As well as being translated into 20 languages and millions of copies being distributed around the world, the speech also inspired the leader of the Cincinnati Symphony Orchestra, Eugene Goossens, to commission a fanfare. He asked American composers to submit patriotic pieces to support the war effort, reprising a similar initiative during World War I and each one to precede the CSO’s orchestral concerts. A total of eighteen fanfares were submitted, including Fanfare for Paratroopers, Fanfare for the Medical Corp, Fanfare for Airmen, and one that became very famous, Aaron Copland’s Fanfare for the Common Man.

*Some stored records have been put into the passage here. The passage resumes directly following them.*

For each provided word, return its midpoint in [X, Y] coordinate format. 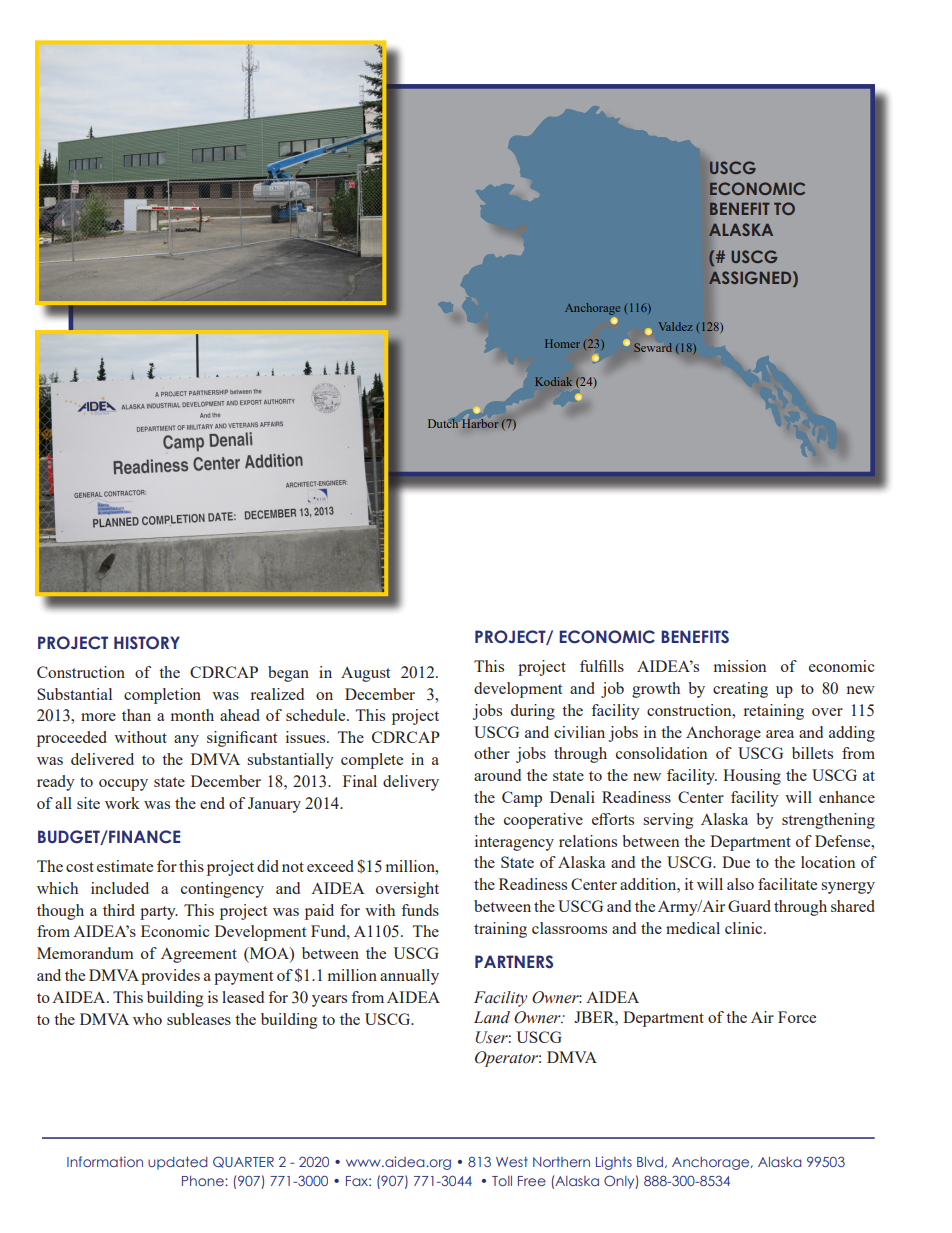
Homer [562, 343]
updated [178, 1163]
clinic [745, 928]
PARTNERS [514, 962]
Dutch [443, 423]
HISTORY [147, 643]
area [780, 734]
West [512, 1162]
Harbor [480, 423]
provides [170, 977]
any [186, 741]
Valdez [675, 326]
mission [740, 666]
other [492, 753]
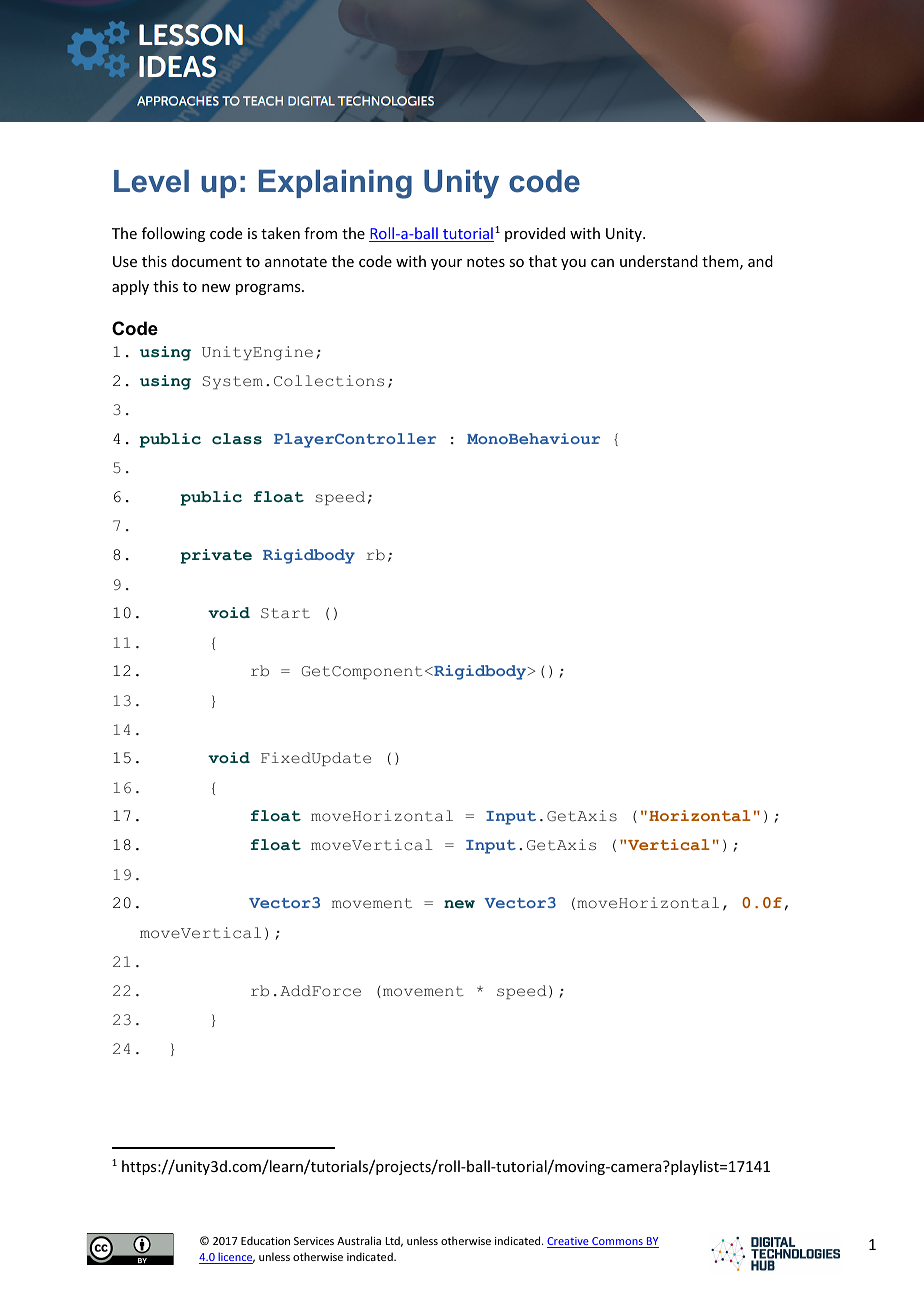 This screenshot has height=1308, width=924. Describe the element at coordinates (173, 234) in the screenshot. I see `following` at that location.
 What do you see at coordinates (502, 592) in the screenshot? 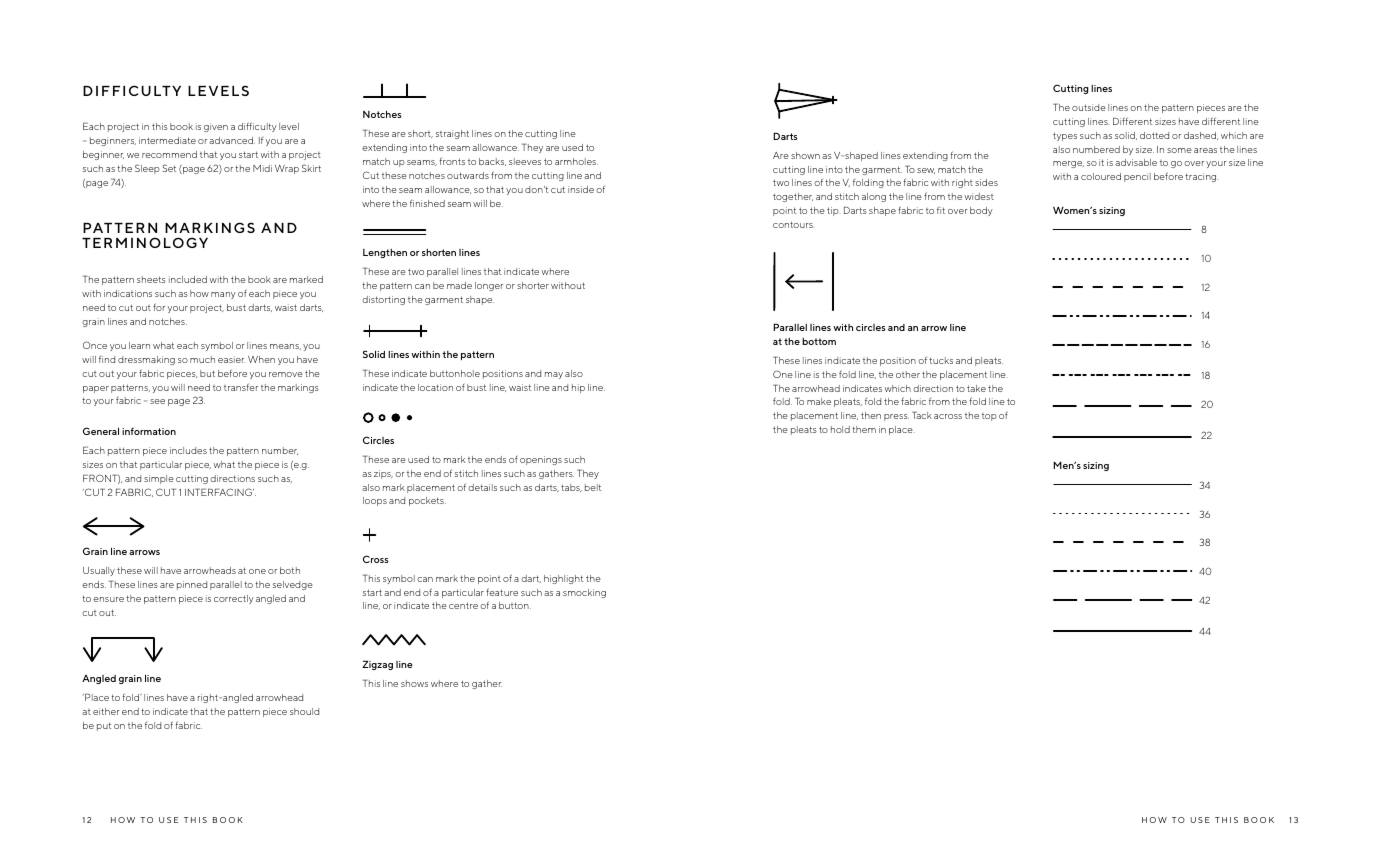
I see `feature` at bounding box center [502, 592].
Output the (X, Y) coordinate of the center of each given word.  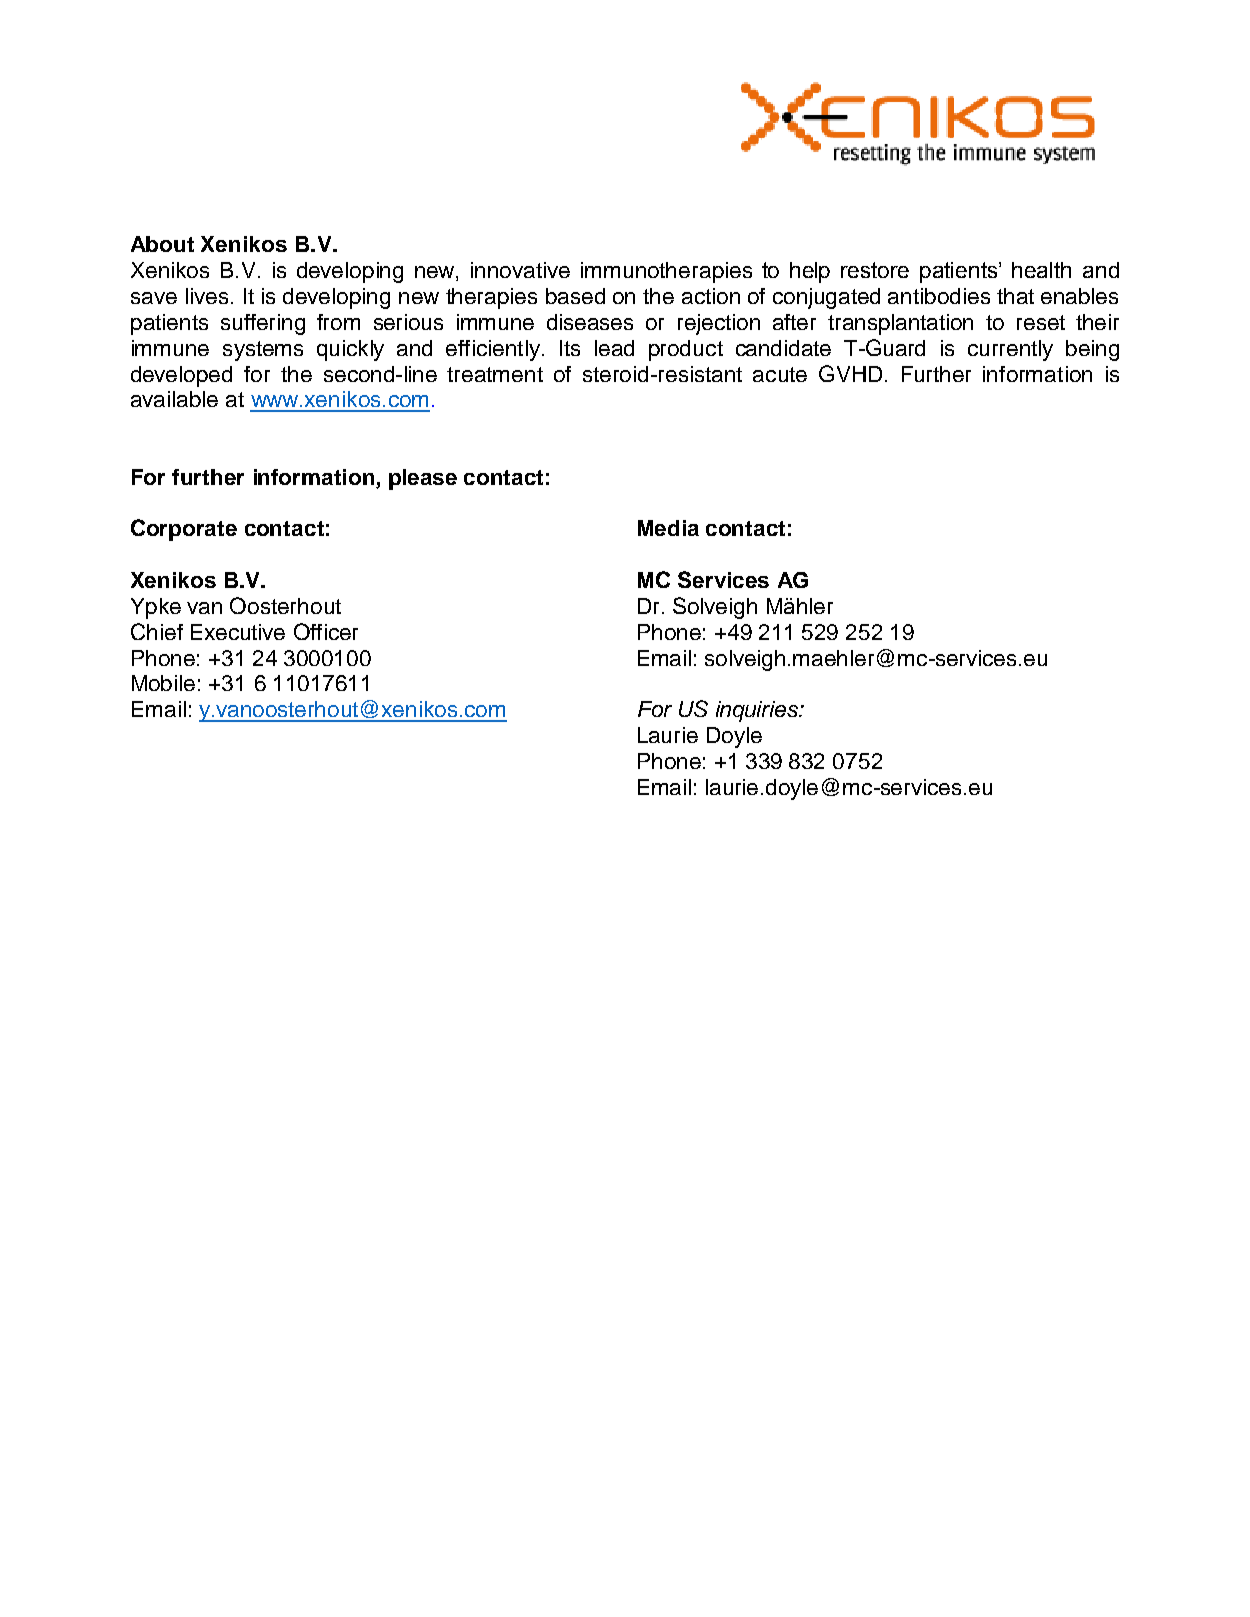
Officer (326, 631)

The fanfare is written for four horns, three trumpets, three trombones, tuba, timpani, bass drum, and tam-tam, and is as stirring a piece of brass soundscape as one can imagine. It captures wonderfully the spirit of Wallace’s optimistic theme of ushering in a just future world. Below, let’s watch this dramatic rendering by the Dutch Radio Philharmonic Orchestra, and then listen to the brilliant prog rock version released in 1977 by Emerson Lake and Palmer (and which was my first exposure to Copland’s music).

Aaron Copland

Paul Robeson’s I’m Goin’ To Tell God All O’ My Troubles (1927)

The injustices endured by enslaved African Americans in the United States between the 17th century right up until the Thirteenth Amendment abolishing slavery in 1865, but then also the residual racism and segregation that simmered after its abolition well into the twentieth century, makes for difficult reading. A podcast I have been listening to about the history of slavery in the US opens with a slave song, I’m Goin’ To Tell God All O’ My Troubles, sung by Paul Robeson in that famous baritone of his, and it’s worth looking at the life of the man Paul Robeson, whose story is really about how you can’t keep a good man down, against all the odds.

Robeson was both an academic and an athlete, and won a scholarship to Rutgers College in 1915, the only black man there at the time. He excelled for the Rutgers football team, the Scarlet Knights, although at one point he was benched because a Southern football team refused to take the field because the Scarlet Knights were fielding a negro. But he kept going and flourished both athletically and academically, ending up finishing university with flying colours and accepted into the prestigious honour societies Phi Beta Kappa and Cap and Skull.

He went on to study law at Columbia University, whilst simultaneously playing professional American football for the Milwaukee Badgers and promoting his fine singing by acting in off-campus productions. After graduating, he became a figure in the Harlem Renaissance with performances in the Eugene O’Neill plays The Emperor Jones and All God’s Chillun Got Wings, and gave up both his football and his fledgling law career. He was later to find worldwide fame from performances such as his “Joe” in Show Boat at London’s Drury Lane Theatre, featuring the benchmark song Ol’ Man River, and as Othello in three separate productions of that play.

Robeson soon found himself welcomed and courted by elite social circles, but this did not turn his head, and he was to become a prolific political activist for civil rights and other social justice campaigns throughout his life, as well as supporting the Republican cause in the Spanish Civil War. His sympathies for the Soviet Union and communism caused him to be blacklisted during the McCarthy era, but his reputation as a strong and respected voice for justice had already been sealed, and he never gave up.

Between 1925 and 1961, Robeson recorded and released some 276 distinct songs, spanning many styles, including spirituals, popular standards, European folk songs, political songs and poetry. I’m Goin’ To Tell God All O’ My Troubles was released as the B-side to Deep River in 1927, and is a deeply felt expression of life under the yoke.